Exercise description:
No pictures go into the output, which should consist only of the lines from the first line of the data through the line with "Task: Click the", copied exactly.

Records from a data collection
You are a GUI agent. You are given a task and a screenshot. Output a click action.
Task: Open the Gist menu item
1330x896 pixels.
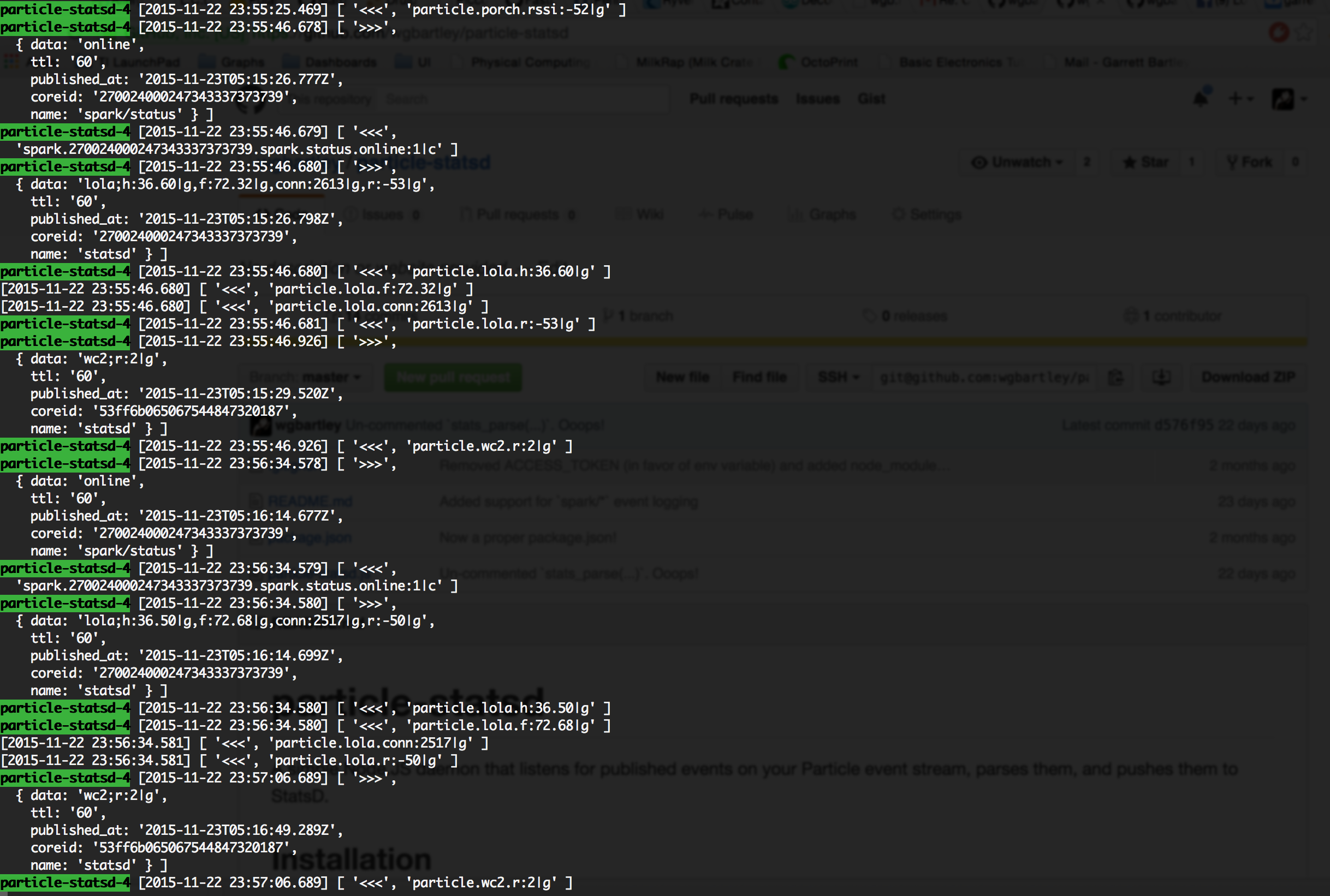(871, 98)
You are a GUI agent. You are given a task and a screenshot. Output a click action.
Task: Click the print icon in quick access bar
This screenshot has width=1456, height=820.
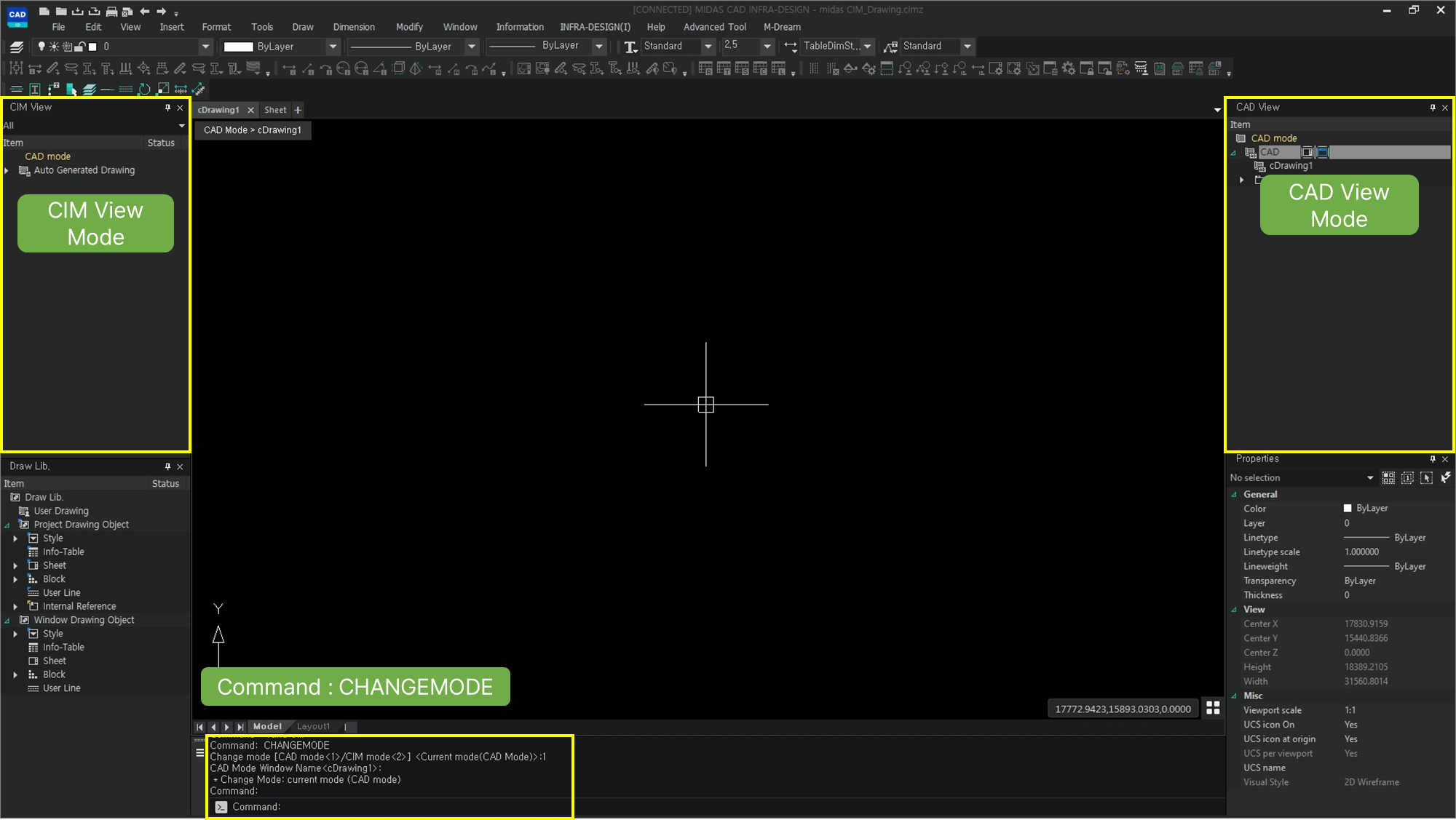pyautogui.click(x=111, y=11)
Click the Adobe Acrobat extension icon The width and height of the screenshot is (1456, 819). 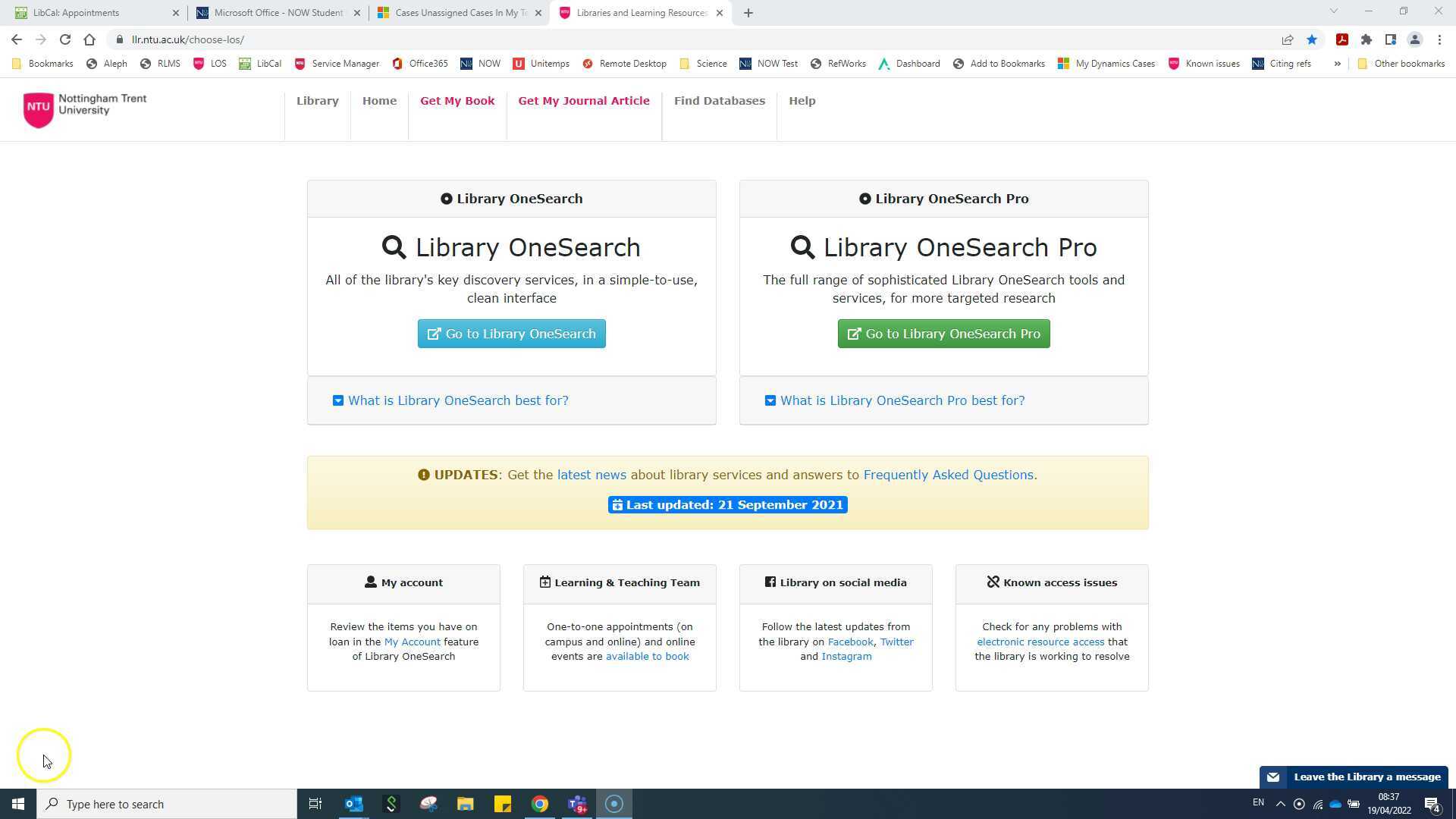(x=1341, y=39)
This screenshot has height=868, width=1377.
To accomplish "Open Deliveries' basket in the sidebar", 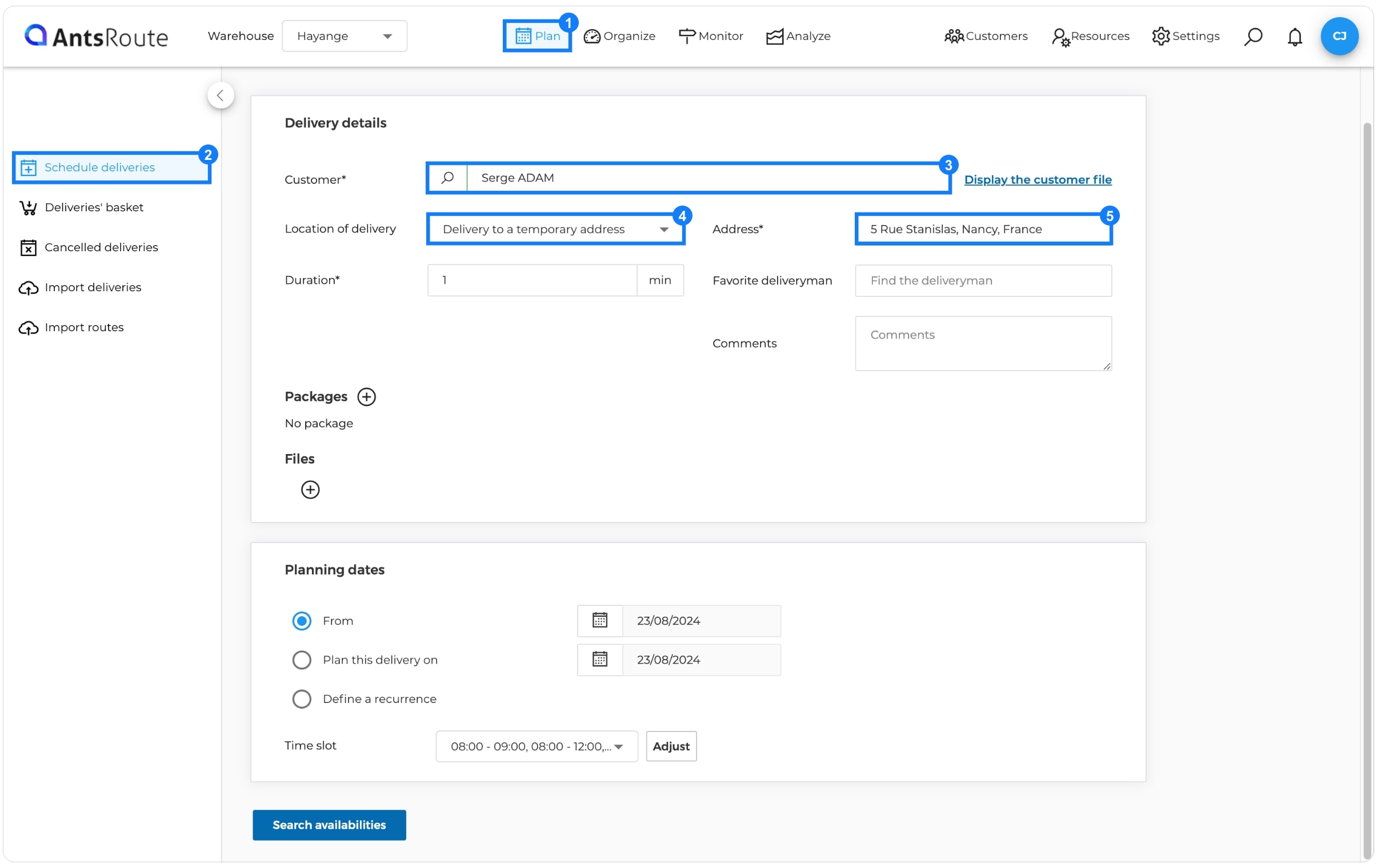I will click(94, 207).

Solution to the exercise:
You are a GUI agent. You are given a task and a screenshot. Output a click action.
Task: Open the Gist menu item
1330x896 pixels.
(871, 98)
You are a GUI agent. You are given a task and a screenshot. Output a click action.
Task: Click the print icon in quick access bar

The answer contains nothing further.